Keep the images out while you retype all of the data exactly.

Pixel coordinate grounding data
§

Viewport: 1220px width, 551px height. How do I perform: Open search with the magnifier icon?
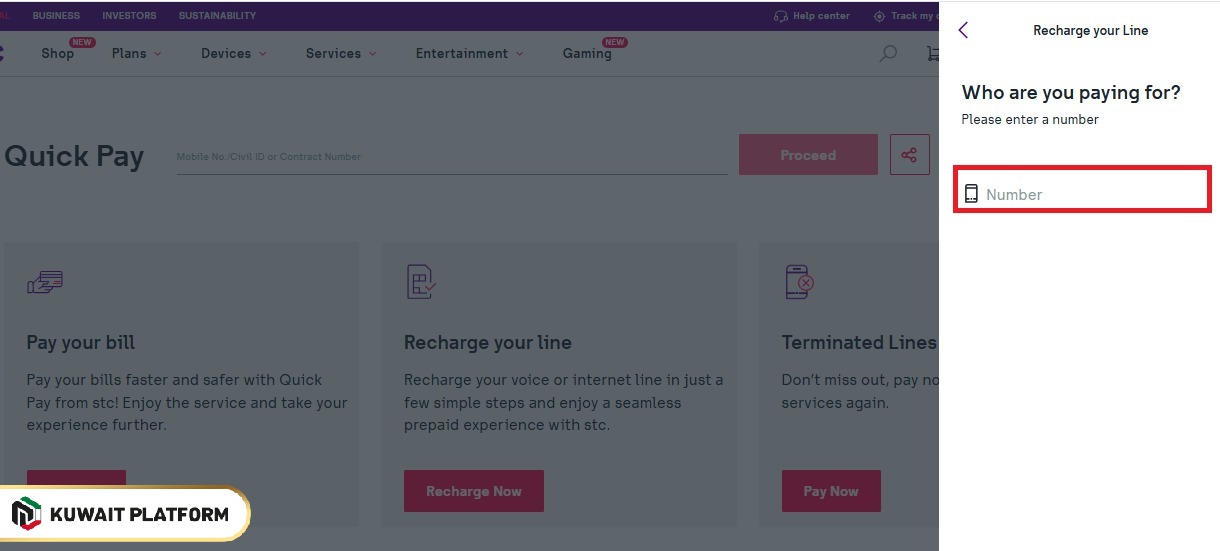click(887, 54)
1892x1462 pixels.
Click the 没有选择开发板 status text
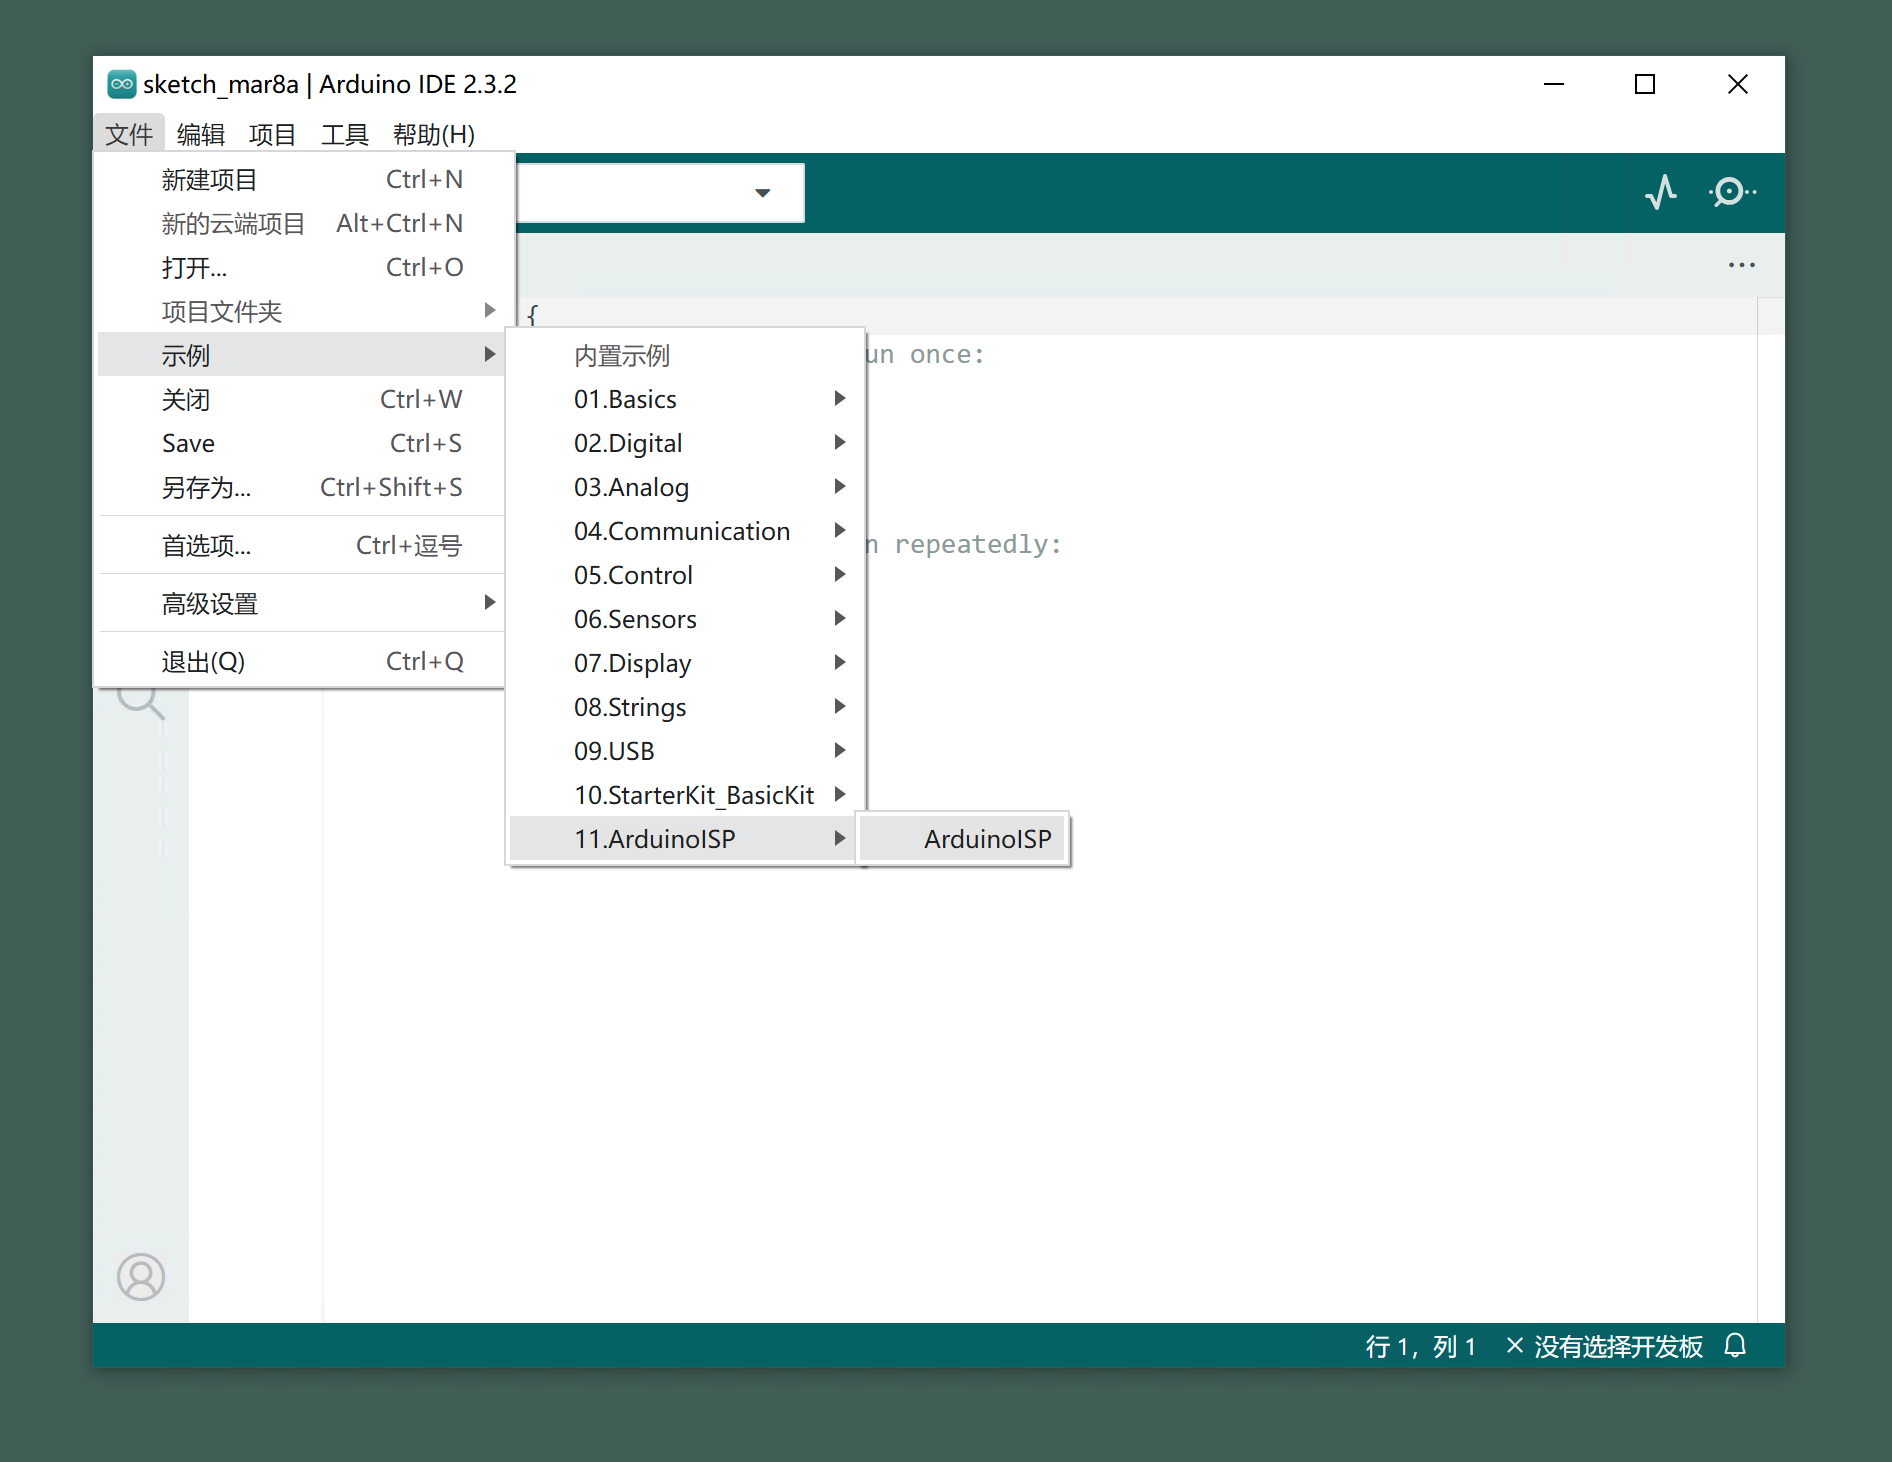point(1617,1346)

§

### RESPONSE
Viewport: 1220px width, 551px height. How do I perform: Open search with the magnifier icon?
click(887, 54)
1892x1462 pixels.
Click the 没有选择开发板 status text
point(1617,1346)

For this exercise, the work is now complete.